"""

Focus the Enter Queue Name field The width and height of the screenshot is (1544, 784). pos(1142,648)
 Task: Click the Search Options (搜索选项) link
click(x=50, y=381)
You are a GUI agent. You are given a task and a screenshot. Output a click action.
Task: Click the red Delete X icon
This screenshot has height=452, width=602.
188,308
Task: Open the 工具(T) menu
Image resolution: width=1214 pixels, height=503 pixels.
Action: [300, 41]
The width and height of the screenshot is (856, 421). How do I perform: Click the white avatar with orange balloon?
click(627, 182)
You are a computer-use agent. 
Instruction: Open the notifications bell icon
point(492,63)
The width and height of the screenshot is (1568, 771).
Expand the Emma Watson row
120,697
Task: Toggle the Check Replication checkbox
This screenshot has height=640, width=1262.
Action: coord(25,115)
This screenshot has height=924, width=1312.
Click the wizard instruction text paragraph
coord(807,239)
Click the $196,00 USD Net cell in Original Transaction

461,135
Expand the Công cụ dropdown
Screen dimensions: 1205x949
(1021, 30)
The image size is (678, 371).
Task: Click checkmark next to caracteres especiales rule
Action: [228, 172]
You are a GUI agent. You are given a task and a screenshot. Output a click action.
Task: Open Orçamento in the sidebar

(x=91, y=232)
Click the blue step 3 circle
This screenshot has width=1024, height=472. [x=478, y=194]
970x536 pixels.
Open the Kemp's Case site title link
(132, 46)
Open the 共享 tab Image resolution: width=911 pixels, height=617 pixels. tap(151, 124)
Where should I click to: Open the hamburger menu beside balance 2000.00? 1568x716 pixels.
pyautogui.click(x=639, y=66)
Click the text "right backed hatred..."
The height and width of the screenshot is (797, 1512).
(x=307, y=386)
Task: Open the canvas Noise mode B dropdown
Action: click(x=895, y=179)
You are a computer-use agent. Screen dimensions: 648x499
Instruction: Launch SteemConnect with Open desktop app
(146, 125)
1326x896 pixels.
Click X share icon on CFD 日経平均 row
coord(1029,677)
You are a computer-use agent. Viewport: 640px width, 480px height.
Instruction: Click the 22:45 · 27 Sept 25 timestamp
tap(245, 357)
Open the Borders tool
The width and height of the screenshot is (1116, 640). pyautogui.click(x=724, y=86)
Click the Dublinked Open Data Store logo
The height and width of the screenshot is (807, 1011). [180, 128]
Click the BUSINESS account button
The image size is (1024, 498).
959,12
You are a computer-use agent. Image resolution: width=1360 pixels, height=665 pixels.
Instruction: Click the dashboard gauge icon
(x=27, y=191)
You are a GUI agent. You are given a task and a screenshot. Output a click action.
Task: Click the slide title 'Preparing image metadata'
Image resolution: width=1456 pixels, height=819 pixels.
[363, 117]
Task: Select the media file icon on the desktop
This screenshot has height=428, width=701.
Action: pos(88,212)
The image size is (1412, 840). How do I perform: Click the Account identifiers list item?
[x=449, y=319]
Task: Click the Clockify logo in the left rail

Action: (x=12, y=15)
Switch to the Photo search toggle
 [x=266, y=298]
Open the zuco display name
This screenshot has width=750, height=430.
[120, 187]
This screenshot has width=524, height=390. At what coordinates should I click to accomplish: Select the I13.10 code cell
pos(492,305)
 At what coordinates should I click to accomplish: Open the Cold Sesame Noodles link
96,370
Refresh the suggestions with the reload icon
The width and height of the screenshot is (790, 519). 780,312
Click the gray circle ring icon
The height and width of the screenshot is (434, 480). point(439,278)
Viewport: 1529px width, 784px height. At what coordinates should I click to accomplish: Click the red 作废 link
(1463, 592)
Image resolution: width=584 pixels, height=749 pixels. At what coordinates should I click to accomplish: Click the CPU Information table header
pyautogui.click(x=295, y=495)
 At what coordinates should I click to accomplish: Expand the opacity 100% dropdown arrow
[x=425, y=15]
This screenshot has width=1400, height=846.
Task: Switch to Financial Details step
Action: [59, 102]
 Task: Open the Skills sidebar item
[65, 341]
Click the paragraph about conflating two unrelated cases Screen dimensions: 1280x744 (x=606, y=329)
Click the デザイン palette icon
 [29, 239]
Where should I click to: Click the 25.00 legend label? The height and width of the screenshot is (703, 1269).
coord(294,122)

"""

◆ Action item: The required answer is each line of the entries containing the string "agent".

◆ Result for this exercise:
You are a GUI agent. You are given a task and a screenshot. Output a click action.
You are a computer-use agent. 
You are a GUI agent. You are given a task and a screenshot. Output a click action.
You are a computer-use agent. Screen dimensions: 648x499
You are a computer-use agent. Viewport: 640px width, 480px height.
You are a computer-use agent. Image resolution: width=1360 pixels, height=665 pixels.
You are a GUI agent. You are given a task and a screenshot. Output a click action.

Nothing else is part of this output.